HOW TO COMPLETE THIS TASK
Transcribe, without any alteration, only the lines that begin at the line containing "Given: Click the markup" and run to the last line below.

DATA IN THIS EXERCISE
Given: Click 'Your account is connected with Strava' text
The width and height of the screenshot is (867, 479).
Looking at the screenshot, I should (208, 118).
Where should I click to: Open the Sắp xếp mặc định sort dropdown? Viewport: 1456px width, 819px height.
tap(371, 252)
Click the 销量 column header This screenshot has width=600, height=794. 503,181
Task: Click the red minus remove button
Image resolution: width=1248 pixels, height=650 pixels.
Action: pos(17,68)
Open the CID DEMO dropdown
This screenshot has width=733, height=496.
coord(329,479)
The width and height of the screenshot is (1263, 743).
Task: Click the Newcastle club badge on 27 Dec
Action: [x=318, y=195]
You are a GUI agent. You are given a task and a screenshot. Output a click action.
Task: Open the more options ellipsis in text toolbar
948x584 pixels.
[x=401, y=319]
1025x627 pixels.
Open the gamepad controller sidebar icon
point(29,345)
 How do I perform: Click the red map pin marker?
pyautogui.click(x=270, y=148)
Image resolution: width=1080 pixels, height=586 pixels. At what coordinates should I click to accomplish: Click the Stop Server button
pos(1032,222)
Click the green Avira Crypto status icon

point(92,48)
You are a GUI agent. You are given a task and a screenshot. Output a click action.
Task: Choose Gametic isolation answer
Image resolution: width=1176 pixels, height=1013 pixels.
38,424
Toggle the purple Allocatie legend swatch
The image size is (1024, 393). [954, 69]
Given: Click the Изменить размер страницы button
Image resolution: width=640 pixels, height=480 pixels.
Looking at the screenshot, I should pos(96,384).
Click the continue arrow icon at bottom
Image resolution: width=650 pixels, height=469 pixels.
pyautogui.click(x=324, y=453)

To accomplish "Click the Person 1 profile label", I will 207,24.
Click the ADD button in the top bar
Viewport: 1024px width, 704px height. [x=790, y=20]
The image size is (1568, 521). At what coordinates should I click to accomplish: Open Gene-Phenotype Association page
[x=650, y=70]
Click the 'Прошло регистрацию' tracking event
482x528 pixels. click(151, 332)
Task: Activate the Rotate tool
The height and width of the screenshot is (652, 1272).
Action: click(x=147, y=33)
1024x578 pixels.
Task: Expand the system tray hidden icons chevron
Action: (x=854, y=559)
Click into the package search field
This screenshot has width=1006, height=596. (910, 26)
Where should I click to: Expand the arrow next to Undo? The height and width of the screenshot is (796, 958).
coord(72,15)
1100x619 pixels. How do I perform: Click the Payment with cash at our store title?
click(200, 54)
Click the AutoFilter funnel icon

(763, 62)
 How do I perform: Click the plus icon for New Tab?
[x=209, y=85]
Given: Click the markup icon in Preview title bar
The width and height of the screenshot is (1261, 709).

EXERCISE ANSWER
Given: Click the markup icon in Preview title bar
The width and height of the screenshot is (1261, 709).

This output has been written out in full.